Source data

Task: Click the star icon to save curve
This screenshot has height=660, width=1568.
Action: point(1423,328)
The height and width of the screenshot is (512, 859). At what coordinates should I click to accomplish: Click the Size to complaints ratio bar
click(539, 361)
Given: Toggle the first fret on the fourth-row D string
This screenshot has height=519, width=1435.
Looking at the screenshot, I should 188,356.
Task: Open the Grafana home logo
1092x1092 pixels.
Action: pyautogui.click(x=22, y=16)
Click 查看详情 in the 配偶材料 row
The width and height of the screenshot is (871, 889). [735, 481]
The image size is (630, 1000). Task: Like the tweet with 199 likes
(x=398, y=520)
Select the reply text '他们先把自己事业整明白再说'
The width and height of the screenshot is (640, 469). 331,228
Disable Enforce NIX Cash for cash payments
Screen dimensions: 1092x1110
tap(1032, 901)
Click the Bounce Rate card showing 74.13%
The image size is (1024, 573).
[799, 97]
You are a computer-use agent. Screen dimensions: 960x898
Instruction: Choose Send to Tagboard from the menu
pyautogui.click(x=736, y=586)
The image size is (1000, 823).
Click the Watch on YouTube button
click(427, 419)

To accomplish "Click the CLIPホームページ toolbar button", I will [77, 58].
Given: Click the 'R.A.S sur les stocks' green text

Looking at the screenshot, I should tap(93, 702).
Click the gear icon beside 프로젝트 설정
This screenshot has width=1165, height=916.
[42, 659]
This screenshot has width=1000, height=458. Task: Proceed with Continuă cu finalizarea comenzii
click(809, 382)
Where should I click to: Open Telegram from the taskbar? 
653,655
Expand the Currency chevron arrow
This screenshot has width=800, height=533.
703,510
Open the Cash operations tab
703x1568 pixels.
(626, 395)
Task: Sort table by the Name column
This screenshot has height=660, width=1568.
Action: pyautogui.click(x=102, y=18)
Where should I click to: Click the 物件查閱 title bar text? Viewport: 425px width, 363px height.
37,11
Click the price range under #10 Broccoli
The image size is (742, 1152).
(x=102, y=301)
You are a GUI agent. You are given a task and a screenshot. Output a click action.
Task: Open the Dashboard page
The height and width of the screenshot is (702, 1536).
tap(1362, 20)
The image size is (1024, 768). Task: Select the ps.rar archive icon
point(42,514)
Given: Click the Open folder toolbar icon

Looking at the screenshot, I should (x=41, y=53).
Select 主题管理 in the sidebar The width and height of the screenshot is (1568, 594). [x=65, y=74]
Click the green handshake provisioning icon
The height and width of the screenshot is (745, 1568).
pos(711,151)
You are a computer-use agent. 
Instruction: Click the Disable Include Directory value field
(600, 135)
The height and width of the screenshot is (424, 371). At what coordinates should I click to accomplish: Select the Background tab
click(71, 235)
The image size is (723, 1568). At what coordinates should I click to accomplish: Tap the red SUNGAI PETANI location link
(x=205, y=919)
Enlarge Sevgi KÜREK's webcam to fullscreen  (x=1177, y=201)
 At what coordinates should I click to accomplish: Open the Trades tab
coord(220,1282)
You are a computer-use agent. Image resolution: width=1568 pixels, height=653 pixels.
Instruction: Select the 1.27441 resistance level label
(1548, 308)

What you have to do
Transcribe the listing above in full, so that every line matches exactly.

Answer below
Task: Click the star icon to save curve
This screenshot has height=660, width=1568.
Action: point(1423,328)
The height and width of the screenshot is (512, 859). At what coordinates should I click to accomplish: Click the Size to complaints ratio bar
click(539, 361)
Given: Toggle the first fret on the fourth-row D string
This screenshot has height=519, width=1435.
Looking at the screenshot, I should 188,356.
Task: Open the Grafana home logo
1092x1092 pixels.
Action: pyautogui.click(x=22, y=16)
Click 查看详情 in the 配偶材料 row
The width and height of the screenshot is (871, 889). [735, 481]
The image size is (630, 1000). Task: Like the tweet with 199 likes
(x=398, y=520)
Select the reply text '他们先把自己事业整明白再说'
The width and height of the screenshot is (640, 469). 331,228
Disable Enforce NIX Cash for cash payments
Screen dimensions: 1092x1110
tap(1032, 901)
Click the Bounce Rate card showing 74.13%
The image size is (1024, 573).
[799, 97]
You are a computer-use agent. Screen dimensions: 960x898
Instruction: Choose Send to Tagboard from the menu
pyautogui.click(x=736, y=586)
The image size is (1000, 823).
Click the Watch on YouTube button
click(427, 419)

To accomplish "Click the CLIPホームページ toolbar button", I will [77, 58].
Given: Click the 'R.A.S sur les stocks' green text

Looking at the screenshot, I should tap(93, 702).
Click the gear icon beside 프로젝트 설정
This screenshot has width=1165, height=916.
[42, 659]
This screenshot has width=1000, height=458. Task: Proceed with Continuă cu finalizarea comenzii
click(809, 382)
Where should I click to: Open Telegram from the taskbar? 
653,655
Expand the Currency chevron arrow
This screenshot has width=800, height=533.
703,510
Open the Cash operations tab
703x1568 pixels.
(626, 395)
Task: Sort table by the Name column
This screenshot has height=660, width=1568.
Action: pyautogui.click(x=102, y=18)
Where should I click to: Click the 物件查閱 title bar text? Viewport: 425px width, 363px height.
37,11
Click the price range under #10 Broccoli
The image size is (742, 1152).
(x=102, y=301)
You are a GUI agent. You are given a task and a screenshot. Output a click action.
Task: Open the Dashboard page
The height and width of the screenshot is (702, 1536).
tap(1362, 20)
The image size is (1024, 768). Task: Select the ps.rar archive icon
point(42,514)
Given: Click the Open folder toolbar icon

Looking at the screenshot, I should (x=41, y=53).
Select 主题管理 in the sidebar The width and height of the screenshot is (1568, 594). [x=65, y=74]
Click the green handshake provisioning icon
The height and width of the screenshot is (745, 1568).
pos(711,151)
You are a computer-use agent. 
Instruction: Click the Disable Include Directory value field
(600, 135)
The height and width of the screenshot is (424, 371). At what coordinates should I click to accomplish: Select the Background tab
click(71, 235)
The image size is (723, 1568). At what coordinates should I click to accomplish: Tap the red SUNGAI PETANI location link
(x=205, y=919)
Enlarge Sevgi KÜREK's webcam to fullscreen  (x=1177, y=201)
 At what coordinates should I click to accomplish: Open the Trades tab
coord(220,1282)
You are a computer-use agent. Image resolution: width=1568 pixels, height=653 pixels.
Instruction: Select the 1.27441 resistance level label
(1548, 308)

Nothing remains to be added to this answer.